─── Data extracts

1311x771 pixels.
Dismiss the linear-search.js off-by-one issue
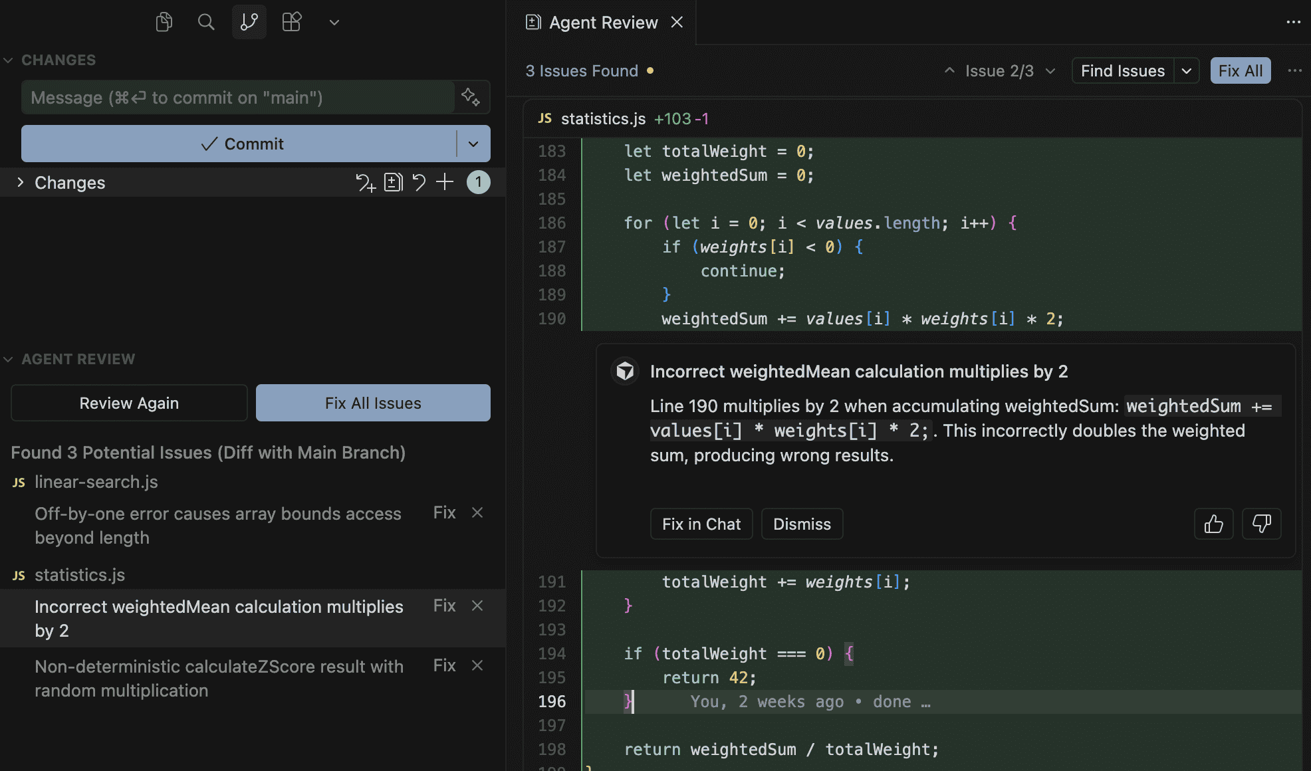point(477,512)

──────
─── Data extracts

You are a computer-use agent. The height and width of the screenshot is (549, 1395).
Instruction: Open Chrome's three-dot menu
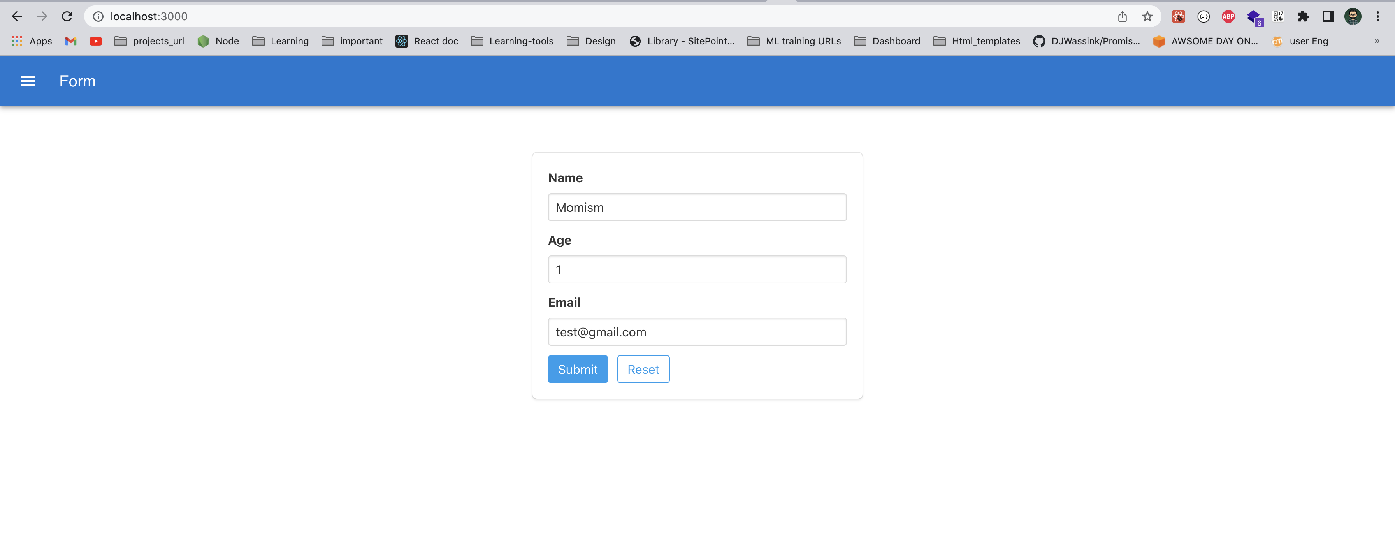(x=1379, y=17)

──────
─── Data extracts

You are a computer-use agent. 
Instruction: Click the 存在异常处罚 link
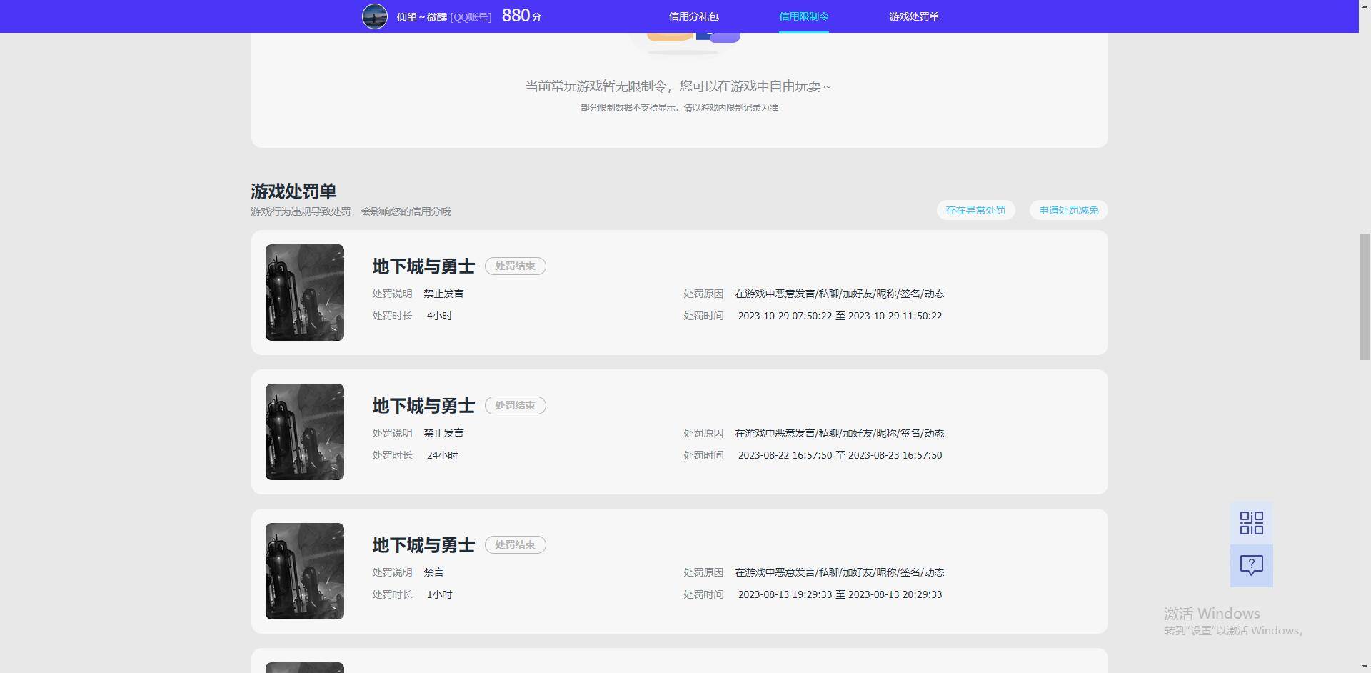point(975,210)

──────

(What you are asked to do) Look for the word "agent" in the listing above, and copy every line where you find it.

(Solved exercise)
You are a computer-use agent. The height and width of the screenshot is (549, 1395).
You are a computer-use agent. 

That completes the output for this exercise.